- WHAT THE TASK ASKS -
Take the listing below and print exactly the lines starting at the line containing "Pistachio Cookies Butter" and ending at the line containing "Kommentar posten (167, 1558)", both ends included, and no others.

- INPUT -
......

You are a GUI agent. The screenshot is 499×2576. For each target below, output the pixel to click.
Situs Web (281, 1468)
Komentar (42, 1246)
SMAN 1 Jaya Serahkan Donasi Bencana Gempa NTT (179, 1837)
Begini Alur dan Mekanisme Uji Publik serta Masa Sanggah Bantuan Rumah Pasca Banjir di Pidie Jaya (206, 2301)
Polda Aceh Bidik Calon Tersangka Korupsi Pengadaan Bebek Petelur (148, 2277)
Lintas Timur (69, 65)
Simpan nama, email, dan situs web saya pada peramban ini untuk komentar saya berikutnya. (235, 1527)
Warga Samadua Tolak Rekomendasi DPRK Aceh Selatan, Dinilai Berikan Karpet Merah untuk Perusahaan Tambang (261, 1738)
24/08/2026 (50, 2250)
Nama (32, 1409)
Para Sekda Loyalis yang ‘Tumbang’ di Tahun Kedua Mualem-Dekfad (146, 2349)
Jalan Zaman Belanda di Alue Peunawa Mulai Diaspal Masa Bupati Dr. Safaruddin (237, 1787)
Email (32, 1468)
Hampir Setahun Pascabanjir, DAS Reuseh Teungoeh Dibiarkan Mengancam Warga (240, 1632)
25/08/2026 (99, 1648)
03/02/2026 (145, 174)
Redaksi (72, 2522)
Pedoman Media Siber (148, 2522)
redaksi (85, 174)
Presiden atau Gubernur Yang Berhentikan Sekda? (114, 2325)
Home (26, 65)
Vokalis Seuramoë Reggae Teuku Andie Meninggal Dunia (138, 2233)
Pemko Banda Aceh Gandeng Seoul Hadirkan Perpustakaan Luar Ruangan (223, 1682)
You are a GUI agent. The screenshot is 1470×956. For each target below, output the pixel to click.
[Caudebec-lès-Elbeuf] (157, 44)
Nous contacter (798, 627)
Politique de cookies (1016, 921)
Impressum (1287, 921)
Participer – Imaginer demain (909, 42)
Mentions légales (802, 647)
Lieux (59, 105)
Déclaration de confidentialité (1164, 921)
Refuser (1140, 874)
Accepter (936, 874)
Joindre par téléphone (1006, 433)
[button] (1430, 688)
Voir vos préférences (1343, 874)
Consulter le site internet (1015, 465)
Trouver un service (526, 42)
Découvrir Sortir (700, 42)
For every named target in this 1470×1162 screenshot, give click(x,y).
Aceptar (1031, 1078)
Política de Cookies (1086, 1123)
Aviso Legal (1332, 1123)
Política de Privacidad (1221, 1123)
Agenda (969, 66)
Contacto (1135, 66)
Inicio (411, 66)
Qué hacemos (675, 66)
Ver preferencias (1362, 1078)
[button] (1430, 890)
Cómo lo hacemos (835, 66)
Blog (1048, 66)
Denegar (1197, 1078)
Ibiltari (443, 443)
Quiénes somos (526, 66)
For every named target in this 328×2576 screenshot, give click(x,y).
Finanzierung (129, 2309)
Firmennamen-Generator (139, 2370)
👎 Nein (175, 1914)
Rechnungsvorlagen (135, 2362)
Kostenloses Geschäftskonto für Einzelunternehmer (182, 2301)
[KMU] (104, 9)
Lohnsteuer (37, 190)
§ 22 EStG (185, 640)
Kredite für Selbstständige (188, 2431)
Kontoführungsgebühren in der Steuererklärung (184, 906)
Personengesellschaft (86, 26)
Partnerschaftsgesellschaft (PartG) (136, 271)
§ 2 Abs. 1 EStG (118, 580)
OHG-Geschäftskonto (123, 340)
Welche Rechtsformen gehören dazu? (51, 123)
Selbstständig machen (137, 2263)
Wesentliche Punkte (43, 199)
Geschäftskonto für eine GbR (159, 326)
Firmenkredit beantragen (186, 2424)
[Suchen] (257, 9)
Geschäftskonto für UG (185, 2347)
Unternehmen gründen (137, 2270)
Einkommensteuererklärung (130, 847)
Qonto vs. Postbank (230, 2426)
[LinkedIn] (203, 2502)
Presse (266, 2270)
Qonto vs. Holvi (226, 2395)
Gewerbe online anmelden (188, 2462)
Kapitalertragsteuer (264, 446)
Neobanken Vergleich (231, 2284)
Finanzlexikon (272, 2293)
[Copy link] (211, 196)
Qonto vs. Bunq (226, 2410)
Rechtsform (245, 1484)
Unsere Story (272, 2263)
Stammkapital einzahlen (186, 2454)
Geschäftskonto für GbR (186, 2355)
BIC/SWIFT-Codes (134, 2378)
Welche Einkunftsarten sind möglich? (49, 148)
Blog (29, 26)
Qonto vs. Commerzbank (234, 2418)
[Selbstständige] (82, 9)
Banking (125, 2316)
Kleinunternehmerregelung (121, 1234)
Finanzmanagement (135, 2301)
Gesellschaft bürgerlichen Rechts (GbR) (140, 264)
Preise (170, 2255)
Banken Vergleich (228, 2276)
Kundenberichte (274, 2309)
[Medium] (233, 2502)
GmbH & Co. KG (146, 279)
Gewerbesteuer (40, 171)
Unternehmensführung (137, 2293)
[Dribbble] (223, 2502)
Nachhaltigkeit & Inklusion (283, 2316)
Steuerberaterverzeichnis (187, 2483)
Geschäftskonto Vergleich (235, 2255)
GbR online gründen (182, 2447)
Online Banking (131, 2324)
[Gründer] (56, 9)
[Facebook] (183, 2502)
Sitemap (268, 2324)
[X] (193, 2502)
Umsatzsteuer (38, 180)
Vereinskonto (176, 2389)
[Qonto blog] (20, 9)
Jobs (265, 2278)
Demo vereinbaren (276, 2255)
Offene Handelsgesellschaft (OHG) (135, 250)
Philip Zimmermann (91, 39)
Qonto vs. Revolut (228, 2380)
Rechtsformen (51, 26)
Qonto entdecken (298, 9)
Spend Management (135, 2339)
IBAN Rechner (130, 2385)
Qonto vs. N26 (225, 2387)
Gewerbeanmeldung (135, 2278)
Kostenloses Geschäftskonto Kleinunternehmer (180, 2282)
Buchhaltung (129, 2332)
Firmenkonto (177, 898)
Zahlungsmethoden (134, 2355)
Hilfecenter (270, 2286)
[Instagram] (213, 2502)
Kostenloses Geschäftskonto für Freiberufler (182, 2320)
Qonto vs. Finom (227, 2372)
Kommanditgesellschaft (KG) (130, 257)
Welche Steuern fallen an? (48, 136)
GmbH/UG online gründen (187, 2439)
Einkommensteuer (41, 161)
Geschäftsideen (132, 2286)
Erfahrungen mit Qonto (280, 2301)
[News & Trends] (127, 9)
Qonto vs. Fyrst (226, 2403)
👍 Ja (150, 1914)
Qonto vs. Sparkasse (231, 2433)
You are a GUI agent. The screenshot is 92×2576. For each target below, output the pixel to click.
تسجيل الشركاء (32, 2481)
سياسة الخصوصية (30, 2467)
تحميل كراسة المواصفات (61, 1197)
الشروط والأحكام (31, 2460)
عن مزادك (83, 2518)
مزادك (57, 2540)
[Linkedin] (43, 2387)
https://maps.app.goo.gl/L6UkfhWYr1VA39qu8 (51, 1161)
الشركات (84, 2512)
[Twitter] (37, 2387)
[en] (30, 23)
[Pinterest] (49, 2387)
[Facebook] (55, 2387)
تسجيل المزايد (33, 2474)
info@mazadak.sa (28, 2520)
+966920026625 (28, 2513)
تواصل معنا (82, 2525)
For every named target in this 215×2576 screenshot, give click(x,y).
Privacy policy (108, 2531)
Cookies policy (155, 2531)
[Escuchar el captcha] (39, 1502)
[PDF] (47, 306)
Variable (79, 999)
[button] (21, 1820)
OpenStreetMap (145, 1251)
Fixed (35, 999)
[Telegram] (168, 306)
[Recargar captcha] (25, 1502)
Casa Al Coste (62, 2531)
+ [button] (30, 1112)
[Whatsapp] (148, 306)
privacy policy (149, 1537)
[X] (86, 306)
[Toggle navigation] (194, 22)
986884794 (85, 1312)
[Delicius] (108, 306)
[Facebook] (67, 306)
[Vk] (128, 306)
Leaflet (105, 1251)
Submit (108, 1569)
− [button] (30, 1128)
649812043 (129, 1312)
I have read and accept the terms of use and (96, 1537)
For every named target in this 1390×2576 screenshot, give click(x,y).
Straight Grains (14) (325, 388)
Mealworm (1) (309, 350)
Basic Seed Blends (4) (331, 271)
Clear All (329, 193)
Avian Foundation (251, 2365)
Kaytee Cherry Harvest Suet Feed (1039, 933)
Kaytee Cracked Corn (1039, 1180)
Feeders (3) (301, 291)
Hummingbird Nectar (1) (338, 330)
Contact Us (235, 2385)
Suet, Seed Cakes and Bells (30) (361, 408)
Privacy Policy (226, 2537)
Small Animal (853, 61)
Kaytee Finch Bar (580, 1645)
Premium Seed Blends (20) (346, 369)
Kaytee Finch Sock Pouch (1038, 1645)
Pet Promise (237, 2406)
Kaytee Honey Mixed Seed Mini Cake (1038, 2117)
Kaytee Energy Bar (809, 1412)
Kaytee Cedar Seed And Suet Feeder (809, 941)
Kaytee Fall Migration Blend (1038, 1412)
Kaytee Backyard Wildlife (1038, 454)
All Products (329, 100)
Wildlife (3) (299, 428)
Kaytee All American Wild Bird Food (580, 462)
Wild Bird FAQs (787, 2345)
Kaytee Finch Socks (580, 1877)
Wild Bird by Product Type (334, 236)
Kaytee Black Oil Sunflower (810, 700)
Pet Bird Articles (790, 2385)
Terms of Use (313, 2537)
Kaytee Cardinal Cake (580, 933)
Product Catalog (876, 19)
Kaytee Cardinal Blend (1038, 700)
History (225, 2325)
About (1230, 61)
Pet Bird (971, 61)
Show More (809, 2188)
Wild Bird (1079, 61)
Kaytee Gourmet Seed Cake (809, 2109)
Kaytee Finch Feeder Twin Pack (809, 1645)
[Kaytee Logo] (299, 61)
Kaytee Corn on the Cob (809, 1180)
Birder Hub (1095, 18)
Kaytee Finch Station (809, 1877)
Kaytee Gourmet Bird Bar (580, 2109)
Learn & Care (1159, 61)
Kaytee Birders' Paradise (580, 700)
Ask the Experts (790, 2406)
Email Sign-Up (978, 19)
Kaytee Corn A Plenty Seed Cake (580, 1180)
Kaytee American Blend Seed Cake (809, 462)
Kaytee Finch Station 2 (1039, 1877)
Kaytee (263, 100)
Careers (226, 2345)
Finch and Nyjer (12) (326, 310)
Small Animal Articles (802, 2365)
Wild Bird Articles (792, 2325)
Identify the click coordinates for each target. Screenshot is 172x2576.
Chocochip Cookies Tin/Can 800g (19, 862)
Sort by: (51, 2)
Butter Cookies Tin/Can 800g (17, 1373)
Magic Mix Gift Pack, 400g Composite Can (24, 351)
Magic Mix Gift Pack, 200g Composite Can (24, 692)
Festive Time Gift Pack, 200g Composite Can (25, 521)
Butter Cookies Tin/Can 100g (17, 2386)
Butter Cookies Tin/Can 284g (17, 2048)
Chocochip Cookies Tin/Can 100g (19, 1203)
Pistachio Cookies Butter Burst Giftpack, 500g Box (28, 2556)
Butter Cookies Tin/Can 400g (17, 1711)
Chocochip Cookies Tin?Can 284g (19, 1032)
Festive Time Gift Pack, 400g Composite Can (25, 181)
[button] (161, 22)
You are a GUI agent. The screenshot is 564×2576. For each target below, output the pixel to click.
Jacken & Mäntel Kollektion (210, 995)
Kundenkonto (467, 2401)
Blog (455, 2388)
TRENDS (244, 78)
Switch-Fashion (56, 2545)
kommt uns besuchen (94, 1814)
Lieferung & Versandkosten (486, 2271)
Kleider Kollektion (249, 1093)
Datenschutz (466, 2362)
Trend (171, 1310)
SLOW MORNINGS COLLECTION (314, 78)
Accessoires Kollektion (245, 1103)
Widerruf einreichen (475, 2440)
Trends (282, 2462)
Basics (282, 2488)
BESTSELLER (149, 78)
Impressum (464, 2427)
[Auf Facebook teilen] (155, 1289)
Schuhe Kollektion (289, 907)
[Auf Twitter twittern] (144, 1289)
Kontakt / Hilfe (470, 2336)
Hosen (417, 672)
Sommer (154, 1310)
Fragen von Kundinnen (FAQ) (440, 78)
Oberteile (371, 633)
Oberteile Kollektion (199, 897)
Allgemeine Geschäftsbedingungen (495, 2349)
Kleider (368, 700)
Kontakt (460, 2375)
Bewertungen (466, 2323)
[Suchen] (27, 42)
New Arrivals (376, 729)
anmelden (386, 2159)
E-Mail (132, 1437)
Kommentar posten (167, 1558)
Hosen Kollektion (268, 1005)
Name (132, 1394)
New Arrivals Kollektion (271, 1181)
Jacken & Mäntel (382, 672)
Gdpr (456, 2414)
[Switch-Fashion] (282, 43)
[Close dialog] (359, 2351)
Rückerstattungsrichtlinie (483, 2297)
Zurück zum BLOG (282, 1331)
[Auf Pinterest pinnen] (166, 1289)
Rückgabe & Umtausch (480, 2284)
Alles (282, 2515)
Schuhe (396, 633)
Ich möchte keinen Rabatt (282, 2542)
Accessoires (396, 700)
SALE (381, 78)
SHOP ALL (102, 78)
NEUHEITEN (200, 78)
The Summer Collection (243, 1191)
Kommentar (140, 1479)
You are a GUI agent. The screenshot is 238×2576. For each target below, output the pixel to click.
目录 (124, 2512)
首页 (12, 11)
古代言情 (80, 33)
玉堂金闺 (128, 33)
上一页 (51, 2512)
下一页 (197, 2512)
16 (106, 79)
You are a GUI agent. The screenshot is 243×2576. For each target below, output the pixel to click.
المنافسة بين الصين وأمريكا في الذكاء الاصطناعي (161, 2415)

......

- TASK RESULT -
Pistachio Cookies Butter Burst Giftpack, 500g Box (28, 2556)
Butter Cookies Tin/Can 400g (17, 1711)
Chocochip Cookies Tin?Can 284g (19, 1032)
Festive Time Gift Pack, 400g Composite Can (25, 181)
[button] (161, 22)
You are a GUI agent. The screenshot is 564×2576. For each target below, output the pixel to click.
Jacken & Mäntel Kollektion (210, 995)
Kundenkonto (467, 2401)
Blog (455, 2388)
TRENDS (244, 78)
Switch-Fashion (56, 2545)
kommt uns besuchen (94, 1814)
Lieferung & Versandkosten (486, 2271)
Kleider Kollektion (249, 1093)
Datenschutz (466, 2362)
Trend (171, 1310)
SLOW MORNINGS COLLECTION (314, 78)
Accessoires Kollektion (245, 1103)
Widerruf einreichen (475, 2440)
Trends (282, 2462)
Basics (282, 2488)
BESTSELLER (149, 78)
Impressum (464, 2427)
[Auf Facebook teilen] (155, 1289)
Schuhe Kollektion (289, 907)
[Auf Twitter twittern] (144, 1289)
Kontakt / Hilfe (470, 2336)
Hosen (417, 672)
Sommer (154, 1310)
Fragen von Kundinnen (FAQ) (440, 78)
Oberteile (371, 633)
Oberteile Kollektion (199, 897)
Allgemeine Geschäftsbedingungen (495, 2349)
Kleider (368, 700)
Kontakt (460, 2375)
Bewertungen (466, 2323)
[Suchen] (27, 42)
New Arrivals (376, 729)
anmelden (386, 2159)
E-Mail (132, 1437)
Kommentar posten (167, 1558)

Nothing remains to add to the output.